» EXCERPTED PASSAGE
The supply problem was blamed on a lack of long-term investment and bad management, a situation exacerbated further by the recent storms and freezing temperatures. This region was not the only one with serious problems as apparently Thames Water is on its last legs. Imagine the health risks and chaos if millions of Londoners were without running water.

We live in France and I am not aware of a problem here yet but even so we’ve decided to do something as a result of our recent experience and in many ways it’s just a natural extension of our off-grid life, the self-sufficient way that we try to live at Le Shack. We’ve ordered a 300 litre drinking-water tank and we’ll keep it as a back-up, hoping that our mains water supply will run perfectly well for ever more, but with the reassurance of another option if it were needed. Assuming an overly generous ten litres a day for drinking and cooking, it would tide us over for a month, more if necessary, hopefully enough time for the supply to be fixed. We’re not being doom-sayers or getting paranoid, but we have seen that the systems we all rely on and take for granted are far more fragile that we realise. This just seems a practical step to take.

» BRIEF 1
How large is the drinking-water tank ordered in the water supply passage?
» BRIEF 2
Set down everything in the water supply passage from "The supply problem" down to "without running water.".
» BRIEF 3
Write the next part of the water supply passage, picking up after its final sentence.
The entries that come next play no part in this work.

» SOURCE MATERIAL
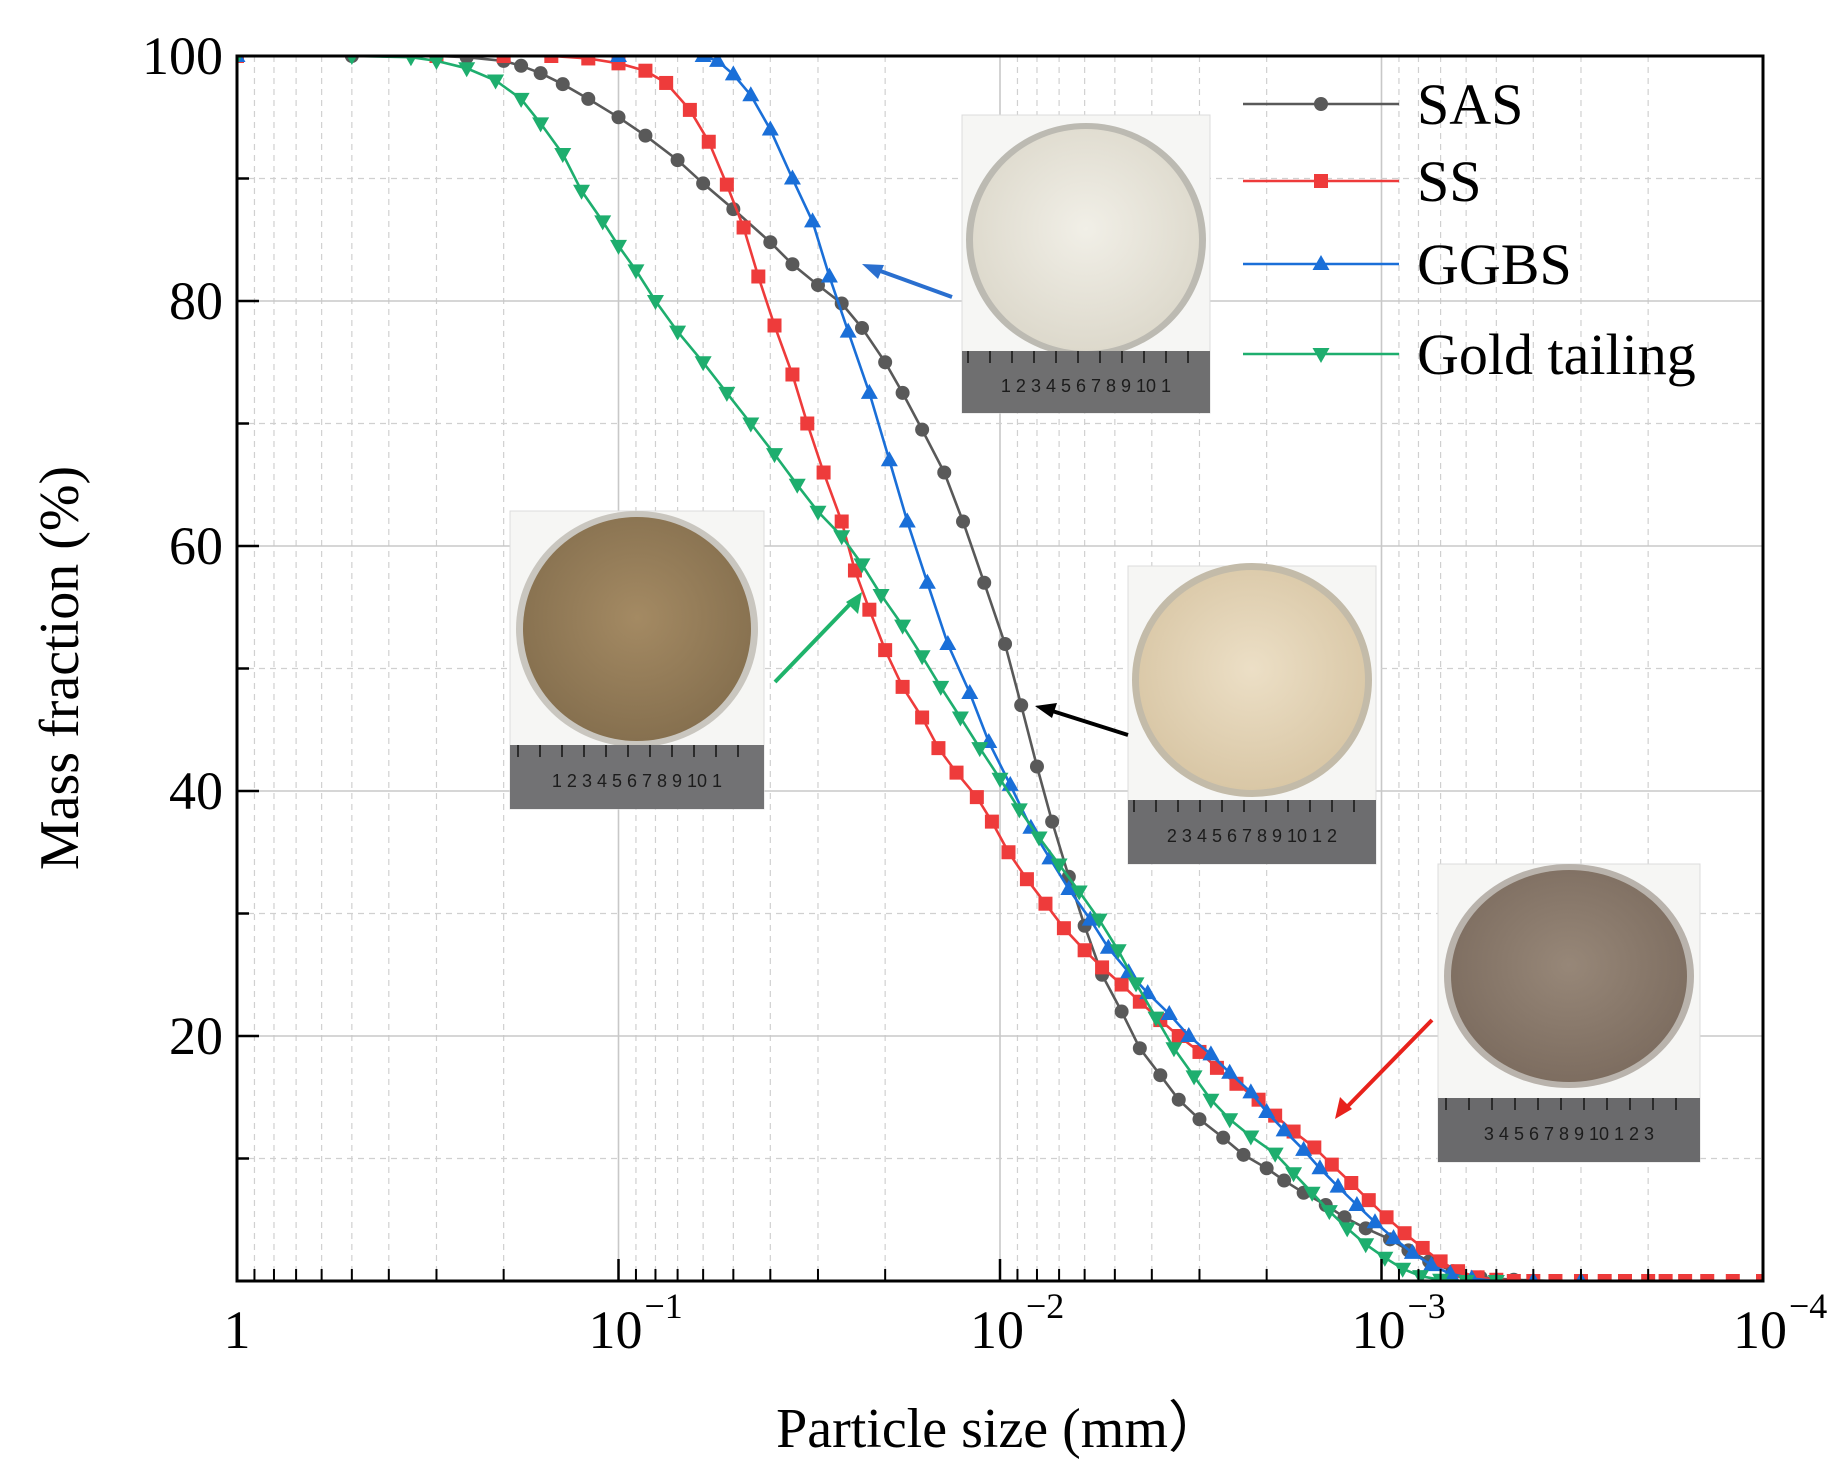  What do you see at coordinates (1383, 104) in the screenshot?
I see `legend-item: SAS` at bounding box center [1383, 104].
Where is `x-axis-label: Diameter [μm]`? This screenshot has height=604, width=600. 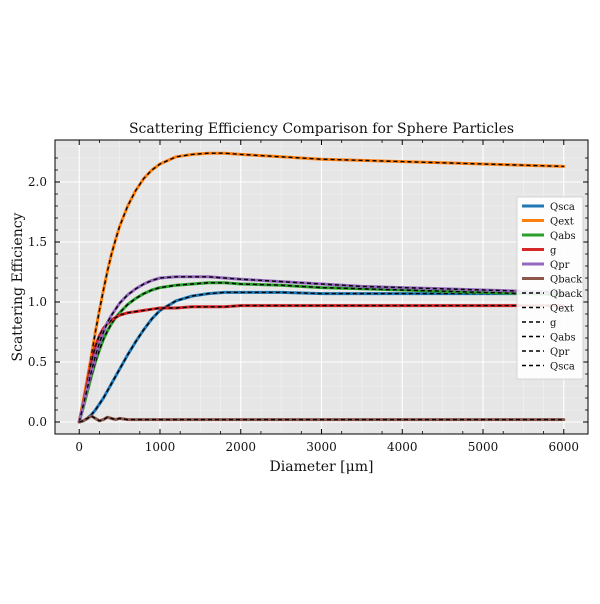
x-axis-label: Diameter [μm] is located at coordinates (322, 467).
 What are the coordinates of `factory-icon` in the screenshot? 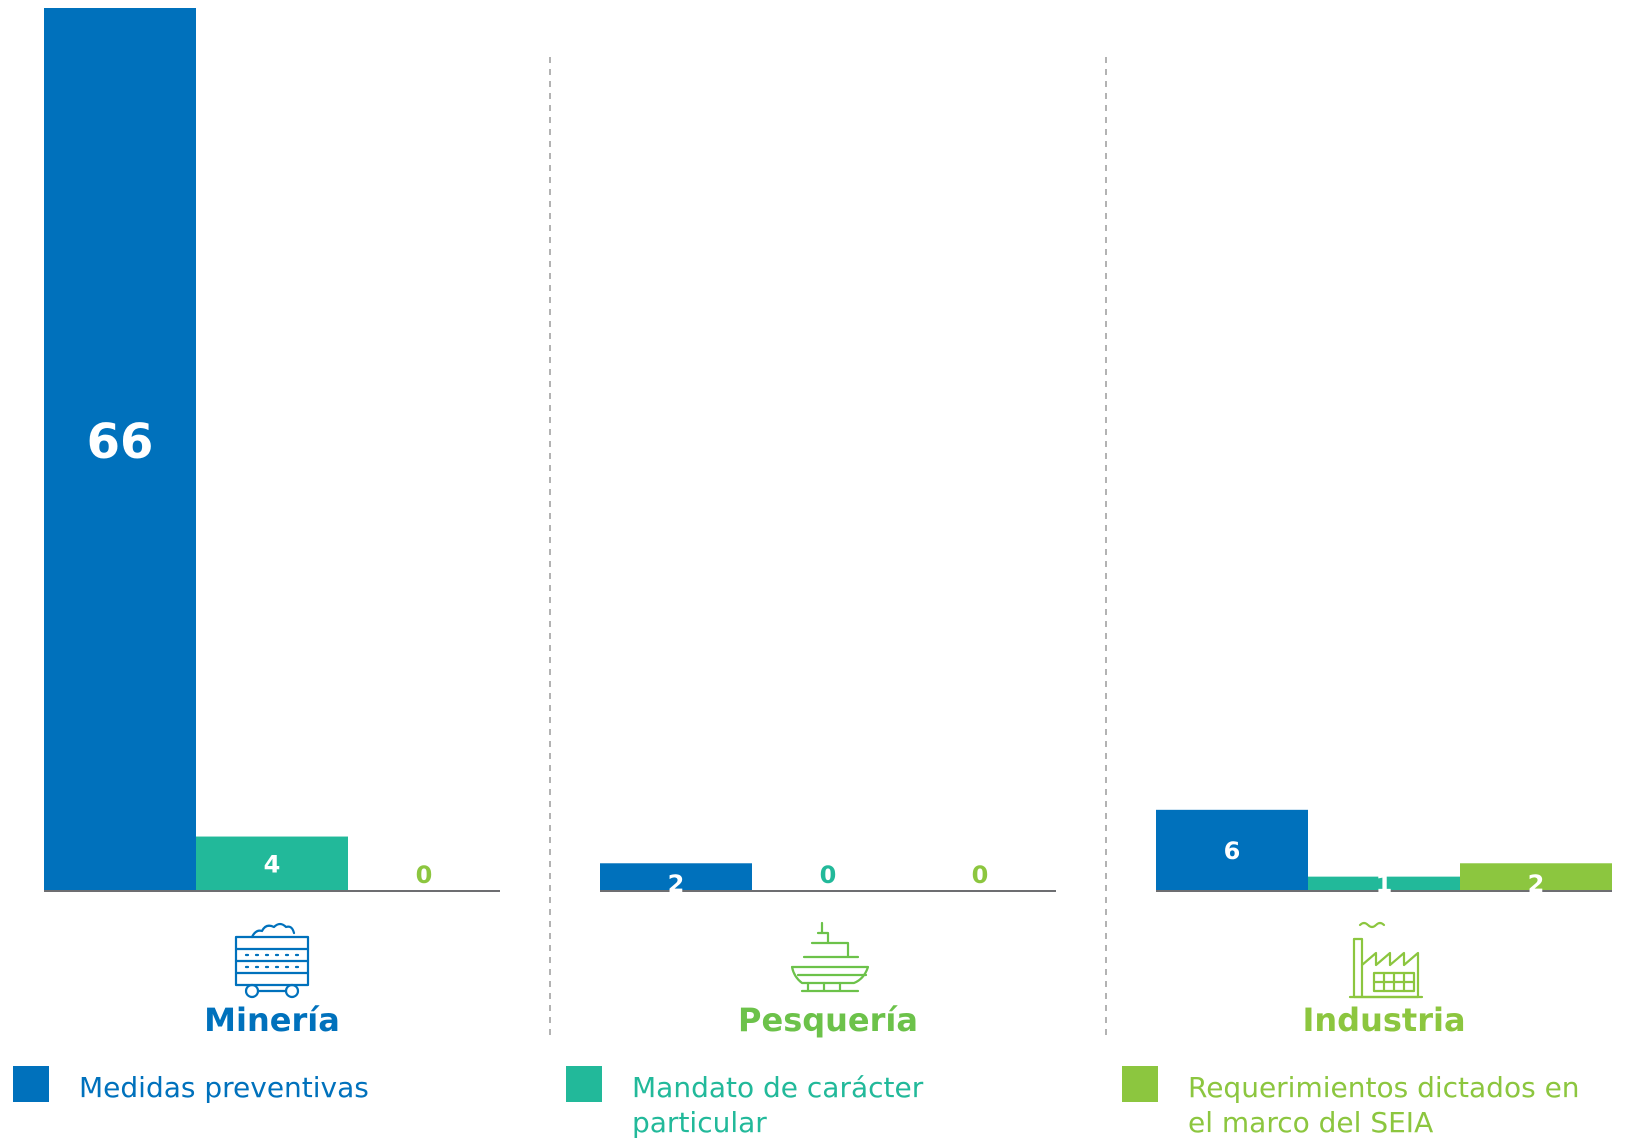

» OUTPUT 1
300 litres.

» OUTPUT 2
The supply problem was blamed on a lack of long-term investment and bad management, a situation exacerbated further by the recent storms and freezing temperatures. This region was not the only one with serious problems as apparently Thames Water is on its last legs. Imagine the health risks and chaos if millions of Londoners were without running water.

» OUTPUT 3
One last thought before I leave you this week. You may recall at the end of the last blog that I wondered how it would feel coming back to our simple life at Le Shack after a few months in houses with all mod cons. After ten days on a boat with no running water and barely room to swing a cat, I can honestly say Le Shack feels like a palace! I turn the tap and water comes out of it! It’s such a novelty I find myself doing it just for fun. Granted it’s not hot water but that’s normal for us and a mere detail…..

All’s well that ends well I guess and it’s great to be home. See you again soon.

MJ

14 thoughts on “Water water everywhere but not a drop to drink

  1. I’m sorry to hear that you were both so ill, and I hope you feel much better now. We take so many things in modern life for granted that we are lost when systems break down. Good for you getting a drinking water tank. A few years ago, our local water company declared the tap water unfit to drink after heavy rain washed a load of slurry into it. We had to do a round trip of about 14km to collect our quota of bottled water. A tank would have been a godsend then!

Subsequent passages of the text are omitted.